The 208-bed hospital once owned by Prospect Medical Holdings was acquired in 2012 and operated by Nix Health as the Nix Medical Center for 89 years.  

In addition to closing its hospital’s doors, Nix Health also had to close its home health division as well as Nix Specialty Health Center & Nix Behavioral Health Center, generating an estimated layoff of over 970 employees. 

Can Revenue Cycle Improvement Prevent Hospital Closures?

But why are these hospitals being closed?

Hospitals are supposed to offer health care and save lives. Thus the most important institutions in any society. So why are they being closing down? 

Well, the largest and most common reason is the lack of revenue. 

In this instance, with fewer people visiting Nix Medical Center the hospital simply couldn’t generate enough revenue to sustain it’s operational costs thus resulting in its inability to provide effective health care and subsequently closing its doors.

What to take away from this example?

Hospitals need to learn from this scenario and focus their efforts on better financial management via reducing denied claims via revenue cycle improvement. 
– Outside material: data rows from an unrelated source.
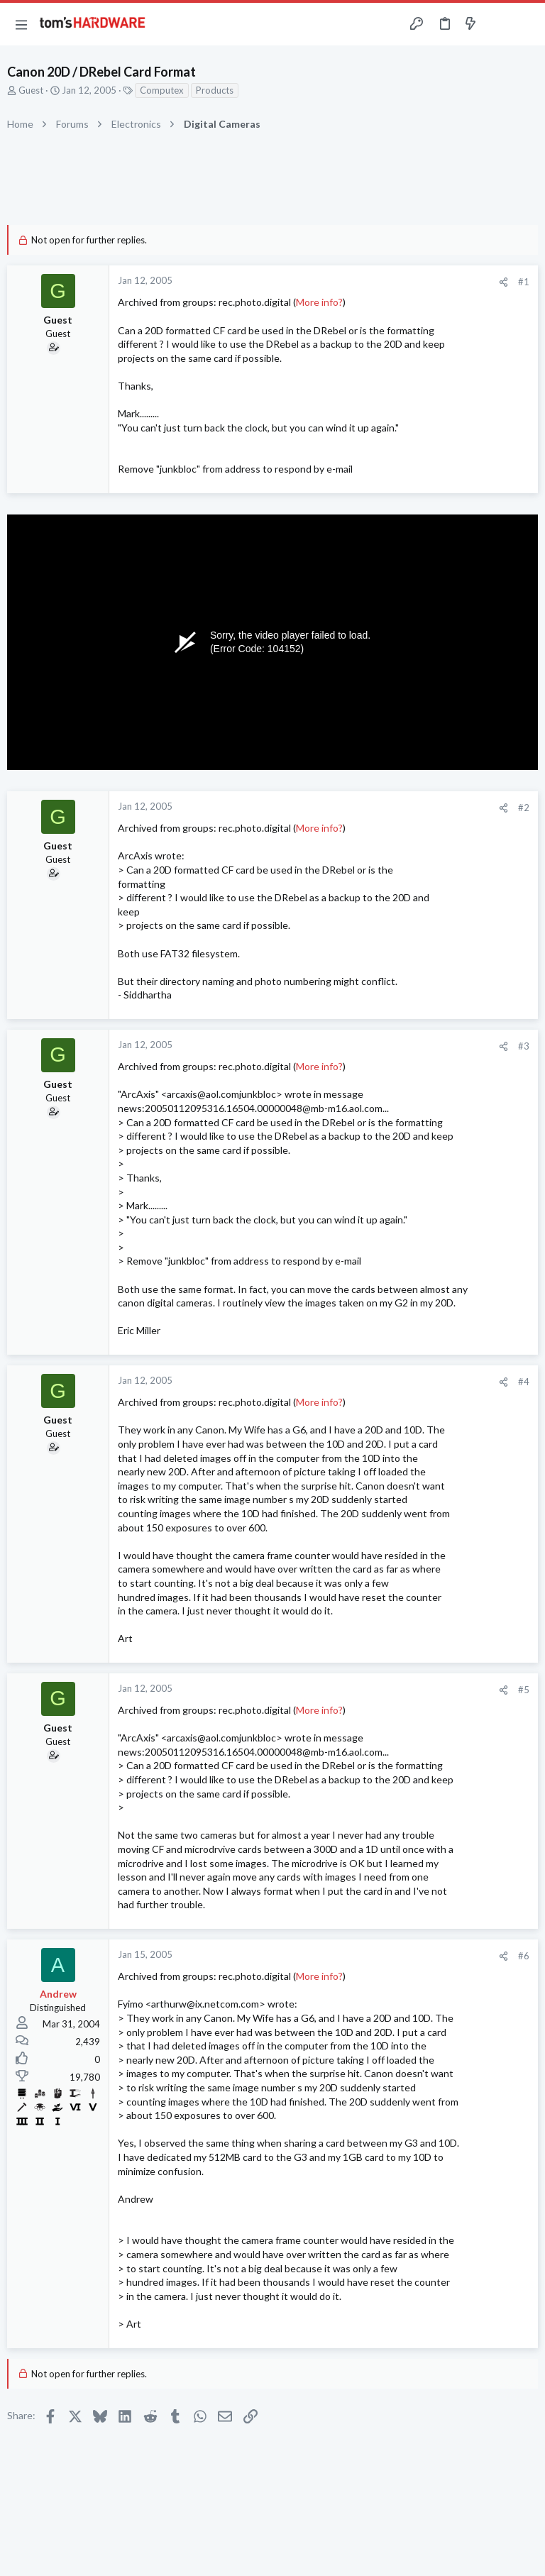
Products (214, 90)
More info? (319, 302)
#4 (523, 1381)
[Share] (503, 282)
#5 (523, 1689)
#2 (523, 807)
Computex (162, 90)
Known to cost any health system an average of more than $5 million each year, denied claims often occur due to mistaken billing of patients. For example, a patient visiting the hospital for a routine checkup is billed the cost for a surgical procedure and vice-versa. While this may sound peculiar you would be surprised to know just how common it is. Although 63% of initially denied claims are recoverable, they can cost as much as $8.6 billion in appeals-related administrative costs and why hospitals must find ways to mitigate such losses.
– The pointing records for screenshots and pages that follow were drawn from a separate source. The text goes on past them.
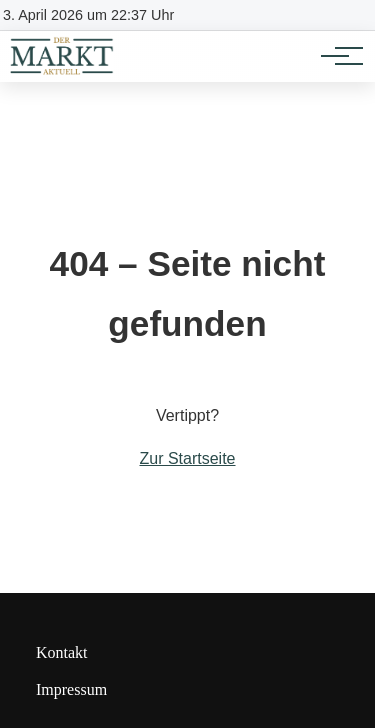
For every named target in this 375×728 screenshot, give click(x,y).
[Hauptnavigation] (335, 56)
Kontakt (62, 652)
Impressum (71, 689)
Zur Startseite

How can hospitals achieve revenue cycle improvement?

One way health systems can achieve revenue cycle improvement and lessen denied claims is by ensuring patients are correctly billed for the healthcare provided. 

To achieve this many progressive health systems are using RightPatient – a biometric patient identification platform. By implementing RightPatient, medical records are locked to each patient’s biometric data thus preventing unauthorized identity theft. 

Health systems such as Terrebonne General Medical Center and University Health Care System are already using RightPatient and are preventing medical identity theft, patient mix-ups as well as denied claims. RightPatient effectively reduces loss in revenue by ensuring each patient is billed correctly for the healthcare provided. Using biometric data, patient misidentification is also prevented. Each patient is required to register only once after a health system deploys the platform – attaching the biometric data with the EHR of the patient. Afterward, whenever that patient visits the hospital, RightPatient uses their biometric data to access their respective medical records for the previous diagnosis and prescribe the necessary treatment.